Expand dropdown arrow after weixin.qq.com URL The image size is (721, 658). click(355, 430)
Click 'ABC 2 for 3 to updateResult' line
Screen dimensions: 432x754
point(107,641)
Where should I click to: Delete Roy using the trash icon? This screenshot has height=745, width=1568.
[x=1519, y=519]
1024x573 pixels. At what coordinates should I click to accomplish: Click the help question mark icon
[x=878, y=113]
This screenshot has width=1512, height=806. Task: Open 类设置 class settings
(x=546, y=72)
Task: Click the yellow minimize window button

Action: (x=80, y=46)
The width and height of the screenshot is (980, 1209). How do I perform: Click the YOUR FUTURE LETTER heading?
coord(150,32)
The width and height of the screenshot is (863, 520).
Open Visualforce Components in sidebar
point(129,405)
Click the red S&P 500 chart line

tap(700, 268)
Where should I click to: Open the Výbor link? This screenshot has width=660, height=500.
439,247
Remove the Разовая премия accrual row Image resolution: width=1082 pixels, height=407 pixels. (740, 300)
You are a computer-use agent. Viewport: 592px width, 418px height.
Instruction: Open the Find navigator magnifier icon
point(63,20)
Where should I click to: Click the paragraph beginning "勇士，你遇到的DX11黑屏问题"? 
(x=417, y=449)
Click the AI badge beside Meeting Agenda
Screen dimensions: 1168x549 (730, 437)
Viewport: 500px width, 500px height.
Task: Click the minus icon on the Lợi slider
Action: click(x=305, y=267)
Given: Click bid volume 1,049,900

---*---

Work required
Reproduce every line of the data exactly as it was written.

Solution for this problem
Expand dropdown arrow after weixin.qq.com URL The image size is (721, 658). click(355, 430)
Click 'ABC 2 for 3 to updateResult' line
Screen dimensions: 432x754
point(107,641)
Where should I click to: Delete Roy using the trash icon? This screenshot has height=745, width=1568.
[x=1519, y=519]
1024x573 pixels. At what coordinates should I click to accomplish: Click the help question mark icon
[x=878, y=113]
This screenshot has width=1512, height=806. Task: Open 类设置 class settings
(x=546, y=72)
Task: Click the yellow minimize window button

Action: (x=80, y=46)
The width and height of the screenshot is (980, 1209). How do I perform: Click the YOUR FUTURE LETTER heading?
coord(150,32)
The width and height of the screenshot is (863, 520).
Open Visualforce Components in sidebar
point(129,405)
Click the red S&P 500 chart line

tap(700, 268)
Where should I click to: Open the Výbor link? This screenshot has width=660, height=500.
439,247
Remove the Разовая премия accrual row Image resolution: width=1082 pixels, height=407 pixels. (740, 300)
You are a computer-use agent. Viewport: 592px width, 418px height.
Instruction: Open the Find navigator magnifier icon
point(63,20)
Where should I click to: Click the paragraph beginning "勇士，你遇到的DX11黑屏问题"? 
(x=417, y=449)
Click the AI badge beside Meeting Agenda
Screen dimensions: 1168x549 (730, 437)
Viewport: 500px width, 500px height.
Task: Click the minus icon on the Lợi slider
Action: click(x=305, y=267)
Given: Click bid volume 1,049,900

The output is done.